<<<<

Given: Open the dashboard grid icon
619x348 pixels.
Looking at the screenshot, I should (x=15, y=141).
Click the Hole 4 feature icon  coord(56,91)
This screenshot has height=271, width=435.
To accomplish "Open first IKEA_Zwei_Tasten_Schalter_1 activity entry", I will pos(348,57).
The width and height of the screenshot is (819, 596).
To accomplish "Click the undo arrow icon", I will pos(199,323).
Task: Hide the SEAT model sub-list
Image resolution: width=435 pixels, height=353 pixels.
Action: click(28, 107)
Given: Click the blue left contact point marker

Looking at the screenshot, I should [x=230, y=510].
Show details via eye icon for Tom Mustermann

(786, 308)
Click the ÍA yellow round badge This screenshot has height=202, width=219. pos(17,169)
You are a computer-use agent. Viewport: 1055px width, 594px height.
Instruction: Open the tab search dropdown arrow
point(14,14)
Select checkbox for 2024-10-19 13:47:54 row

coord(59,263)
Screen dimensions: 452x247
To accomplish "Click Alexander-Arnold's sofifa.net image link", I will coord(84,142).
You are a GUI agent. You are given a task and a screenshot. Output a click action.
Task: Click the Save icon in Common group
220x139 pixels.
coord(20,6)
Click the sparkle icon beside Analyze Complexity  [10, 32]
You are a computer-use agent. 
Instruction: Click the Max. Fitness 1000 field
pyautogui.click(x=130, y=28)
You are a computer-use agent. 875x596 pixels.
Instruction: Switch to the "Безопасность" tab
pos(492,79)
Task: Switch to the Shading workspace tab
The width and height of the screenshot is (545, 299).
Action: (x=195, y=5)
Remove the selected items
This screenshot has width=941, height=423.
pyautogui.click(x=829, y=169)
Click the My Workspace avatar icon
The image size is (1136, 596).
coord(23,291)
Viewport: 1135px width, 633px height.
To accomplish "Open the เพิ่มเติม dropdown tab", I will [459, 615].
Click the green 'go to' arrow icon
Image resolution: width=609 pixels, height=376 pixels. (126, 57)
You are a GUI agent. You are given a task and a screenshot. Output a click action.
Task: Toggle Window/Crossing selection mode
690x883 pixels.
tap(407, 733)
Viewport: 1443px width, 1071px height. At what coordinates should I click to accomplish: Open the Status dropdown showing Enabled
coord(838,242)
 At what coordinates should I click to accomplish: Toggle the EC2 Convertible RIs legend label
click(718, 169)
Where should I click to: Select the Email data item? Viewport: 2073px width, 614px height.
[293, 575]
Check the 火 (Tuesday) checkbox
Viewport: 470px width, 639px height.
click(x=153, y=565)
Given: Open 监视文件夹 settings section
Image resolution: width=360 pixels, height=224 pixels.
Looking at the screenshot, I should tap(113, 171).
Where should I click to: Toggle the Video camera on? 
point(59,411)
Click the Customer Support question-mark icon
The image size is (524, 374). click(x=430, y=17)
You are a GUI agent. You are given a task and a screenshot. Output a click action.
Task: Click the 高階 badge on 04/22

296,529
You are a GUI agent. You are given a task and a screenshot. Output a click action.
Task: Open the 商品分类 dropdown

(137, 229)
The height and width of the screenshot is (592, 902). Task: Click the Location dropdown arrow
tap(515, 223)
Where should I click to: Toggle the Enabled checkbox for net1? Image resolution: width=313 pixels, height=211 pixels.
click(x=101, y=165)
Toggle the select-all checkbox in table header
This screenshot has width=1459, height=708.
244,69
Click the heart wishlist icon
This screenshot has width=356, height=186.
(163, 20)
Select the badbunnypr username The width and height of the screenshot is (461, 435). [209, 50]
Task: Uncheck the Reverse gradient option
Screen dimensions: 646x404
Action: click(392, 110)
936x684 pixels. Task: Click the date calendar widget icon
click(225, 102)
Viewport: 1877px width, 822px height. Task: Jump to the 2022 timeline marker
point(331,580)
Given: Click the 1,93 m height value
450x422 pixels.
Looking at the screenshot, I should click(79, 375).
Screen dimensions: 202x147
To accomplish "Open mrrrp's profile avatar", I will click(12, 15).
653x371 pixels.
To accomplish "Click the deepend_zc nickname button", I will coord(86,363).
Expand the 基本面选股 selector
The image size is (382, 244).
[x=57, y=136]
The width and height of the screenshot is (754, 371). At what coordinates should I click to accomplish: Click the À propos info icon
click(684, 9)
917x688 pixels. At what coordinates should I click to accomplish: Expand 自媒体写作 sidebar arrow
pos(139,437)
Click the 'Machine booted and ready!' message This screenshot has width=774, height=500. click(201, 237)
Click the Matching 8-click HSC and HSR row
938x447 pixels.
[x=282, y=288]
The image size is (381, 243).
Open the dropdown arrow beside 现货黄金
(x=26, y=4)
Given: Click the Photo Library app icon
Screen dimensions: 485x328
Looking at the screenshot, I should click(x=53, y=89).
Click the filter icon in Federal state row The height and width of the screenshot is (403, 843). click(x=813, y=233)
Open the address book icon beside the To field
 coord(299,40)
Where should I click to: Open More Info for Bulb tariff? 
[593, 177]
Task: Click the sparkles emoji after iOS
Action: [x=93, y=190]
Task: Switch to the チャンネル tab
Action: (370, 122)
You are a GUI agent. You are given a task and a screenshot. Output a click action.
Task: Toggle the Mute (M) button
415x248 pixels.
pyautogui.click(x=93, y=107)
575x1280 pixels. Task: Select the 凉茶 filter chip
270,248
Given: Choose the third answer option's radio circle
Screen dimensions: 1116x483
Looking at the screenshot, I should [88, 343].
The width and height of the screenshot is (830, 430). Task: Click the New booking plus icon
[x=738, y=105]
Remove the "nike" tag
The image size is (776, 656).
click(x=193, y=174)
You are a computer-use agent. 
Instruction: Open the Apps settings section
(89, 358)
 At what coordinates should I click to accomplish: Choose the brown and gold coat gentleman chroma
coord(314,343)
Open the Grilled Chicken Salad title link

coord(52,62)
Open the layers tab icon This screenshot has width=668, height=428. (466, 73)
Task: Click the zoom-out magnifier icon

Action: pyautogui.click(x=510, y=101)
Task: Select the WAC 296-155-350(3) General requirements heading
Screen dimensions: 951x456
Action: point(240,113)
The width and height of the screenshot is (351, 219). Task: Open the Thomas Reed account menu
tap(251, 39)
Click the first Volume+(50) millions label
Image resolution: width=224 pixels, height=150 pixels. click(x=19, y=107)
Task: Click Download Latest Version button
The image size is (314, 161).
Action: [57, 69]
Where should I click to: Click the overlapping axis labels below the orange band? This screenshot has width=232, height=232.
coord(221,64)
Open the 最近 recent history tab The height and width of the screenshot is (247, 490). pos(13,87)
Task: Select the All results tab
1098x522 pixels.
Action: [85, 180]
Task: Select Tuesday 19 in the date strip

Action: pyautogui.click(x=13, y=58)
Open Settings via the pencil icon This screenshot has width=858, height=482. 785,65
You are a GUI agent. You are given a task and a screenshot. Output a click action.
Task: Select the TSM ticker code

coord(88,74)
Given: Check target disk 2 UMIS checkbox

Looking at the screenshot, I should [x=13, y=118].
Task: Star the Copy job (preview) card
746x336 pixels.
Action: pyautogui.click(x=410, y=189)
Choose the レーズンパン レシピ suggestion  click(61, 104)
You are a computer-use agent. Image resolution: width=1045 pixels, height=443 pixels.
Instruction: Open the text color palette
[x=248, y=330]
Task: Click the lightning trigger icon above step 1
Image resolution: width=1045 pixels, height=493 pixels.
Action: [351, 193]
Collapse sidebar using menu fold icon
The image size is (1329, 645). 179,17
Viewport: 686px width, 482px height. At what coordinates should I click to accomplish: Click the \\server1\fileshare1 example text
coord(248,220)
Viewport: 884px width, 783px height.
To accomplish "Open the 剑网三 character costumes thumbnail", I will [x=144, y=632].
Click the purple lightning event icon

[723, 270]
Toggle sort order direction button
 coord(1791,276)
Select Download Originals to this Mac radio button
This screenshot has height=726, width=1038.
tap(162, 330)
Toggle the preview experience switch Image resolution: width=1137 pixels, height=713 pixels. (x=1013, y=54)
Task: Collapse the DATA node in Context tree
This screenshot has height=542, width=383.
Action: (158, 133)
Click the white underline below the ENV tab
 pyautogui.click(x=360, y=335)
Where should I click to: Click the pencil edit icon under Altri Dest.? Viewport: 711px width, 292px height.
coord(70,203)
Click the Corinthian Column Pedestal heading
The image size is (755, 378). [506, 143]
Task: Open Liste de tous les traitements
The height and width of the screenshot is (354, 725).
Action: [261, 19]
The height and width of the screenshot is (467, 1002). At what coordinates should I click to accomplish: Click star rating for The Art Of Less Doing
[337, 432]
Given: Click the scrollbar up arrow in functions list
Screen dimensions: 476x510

>>>>

Task directions >> Reproduce the lines above, beginning at the line with "Task: Uncheck the Reverse gradient option" and stopping after the line with "653x371 pixels.", exactly as they are.

Written answer >>
Task: Uncheck the Reverse gradient option
Screen dimensions: 646x404
Action: click(392, 110)
936x684 pixels. Task: Click the date calendar widget icon
click(225, 102)
Viewport: 1877px width, 822px height. Task: Jump to the 2022 timeline marker
point(331,580)
Given: Click the 1,93 m height value
450x422 pixels.
Looking at the screenshot, I should click(79, 375).
Screen dimensions: 202x147
To accomplish "Open mrrrp's profile avatar", I will click(12, 15).
653x371 pixels.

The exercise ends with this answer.